**Directions for this task**
Rewrite the lines from the one containing "This screenshot has height=262, width=449." through the one containing "pos(606,274)", changing "checkbox" to "check box" and leaving everything else unchanged. Return only those lines.

**Data provided**
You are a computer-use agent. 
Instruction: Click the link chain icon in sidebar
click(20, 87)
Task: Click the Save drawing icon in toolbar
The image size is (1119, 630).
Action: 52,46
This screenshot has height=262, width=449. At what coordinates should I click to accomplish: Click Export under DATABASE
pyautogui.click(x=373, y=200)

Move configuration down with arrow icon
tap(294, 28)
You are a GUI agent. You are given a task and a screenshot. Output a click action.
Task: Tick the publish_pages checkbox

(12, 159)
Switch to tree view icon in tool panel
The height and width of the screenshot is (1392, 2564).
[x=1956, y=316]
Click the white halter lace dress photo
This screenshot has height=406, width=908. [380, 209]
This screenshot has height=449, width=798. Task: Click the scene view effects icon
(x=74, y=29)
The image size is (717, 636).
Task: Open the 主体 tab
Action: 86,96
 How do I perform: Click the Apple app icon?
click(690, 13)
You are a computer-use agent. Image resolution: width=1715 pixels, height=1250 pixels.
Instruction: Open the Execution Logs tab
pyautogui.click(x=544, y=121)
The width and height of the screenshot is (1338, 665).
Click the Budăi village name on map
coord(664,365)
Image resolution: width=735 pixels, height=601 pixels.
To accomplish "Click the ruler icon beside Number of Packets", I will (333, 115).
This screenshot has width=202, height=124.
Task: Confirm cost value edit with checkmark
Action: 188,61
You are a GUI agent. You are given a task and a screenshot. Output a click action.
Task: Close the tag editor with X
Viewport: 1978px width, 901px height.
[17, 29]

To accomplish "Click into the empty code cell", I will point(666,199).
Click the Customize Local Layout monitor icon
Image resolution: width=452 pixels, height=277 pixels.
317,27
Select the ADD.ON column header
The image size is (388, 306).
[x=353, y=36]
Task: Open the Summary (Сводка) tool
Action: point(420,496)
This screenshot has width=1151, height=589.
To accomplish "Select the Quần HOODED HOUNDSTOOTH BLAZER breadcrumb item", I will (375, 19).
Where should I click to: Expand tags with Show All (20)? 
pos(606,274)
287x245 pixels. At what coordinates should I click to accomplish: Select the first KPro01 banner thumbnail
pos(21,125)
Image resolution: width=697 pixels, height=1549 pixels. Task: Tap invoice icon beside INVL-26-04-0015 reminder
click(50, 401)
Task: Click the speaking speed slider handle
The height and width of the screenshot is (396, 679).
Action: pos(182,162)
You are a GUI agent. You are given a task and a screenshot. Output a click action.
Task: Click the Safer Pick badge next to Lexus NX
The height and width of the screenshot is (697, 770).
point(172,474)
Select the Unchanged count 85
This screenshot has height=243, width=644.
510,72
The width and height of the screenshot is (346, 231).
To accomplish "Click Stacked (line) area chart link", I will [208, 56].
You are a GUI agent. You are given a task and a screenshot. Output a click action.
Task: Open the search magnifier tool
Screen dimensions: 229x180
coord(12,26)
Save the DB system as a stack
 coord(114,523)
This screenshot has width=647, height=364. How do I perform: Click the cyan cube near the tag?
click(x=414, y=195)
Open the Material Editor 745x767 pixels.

**In response**
This screenshot has height=262, width=449. At what coordinates should I click to accomplish: Click Export under DATABASE
pyautogui.click(x=373, y=200)

Move configuration down with arrow icon
tap(294, 28)
You are a GUI agent. You are given a task and a screenshot. Output a click action.
Task: Tick the publish_pages check box

(12, 159)
Switch to tree view icon in tool panel
The height and width of the screenshot is (1392, 2564).
[x=1956, y=316]
Click the white halter lace dress photo
This screenshot has height=406, width=908. [380, 209]
This screenshot has height=449, width=798. Task: Click the scene view effects icon
(x=74, y=29)
The image size is (717, 636).
Task: Open the 主体 tab
Action: 86,96
 How do I perform: Click the Apple app icon?
click(690, 13)
You are a computer-use agent. Image resolution: width=1715 pixels, height=1250 pixels.
Instruction: Open the Execution Logs tab
pyautogui.click(x=544, y=121)
The width and height of the screenshot is (1338, 665).
Click the Budăi village name on map
coord(664,365)
Image resolution: width=735 pixels, height=601 pixels.
To accomplish "Click the ruler icon beside Number of Packets", I will (333, 115).
This screenshot has width=202, height=124.
Task: Confirm cost value edit with checkmark
Action: 188,61
You are a GUI agent. You are given a task and a screenshot. Output a click action.
Task: Close the tag editor with X
Viewport: 1978px width, 901px height.
[17, 29]

To accomplish "Click into the empty code cell", I will point(666,199).
Click the Customize Local Layout monitor icon
Image resolution: width=452 pixels, height=277 pixels.
317,27
Select the ADD.ON column header
The image size is (388, 306).
[x=353, y=36]
Task: Open the Summary (Сводка) tool
Action: point(420,496)
This screenshot has width=1151, height=589.
To accomplish "Select the Quần HOODED HOUNDSTOOTH BLAZER breadcrumb item", I will (375, 19).
Where should I click to: Expand tags with Show All (20)? 
pos(606,274)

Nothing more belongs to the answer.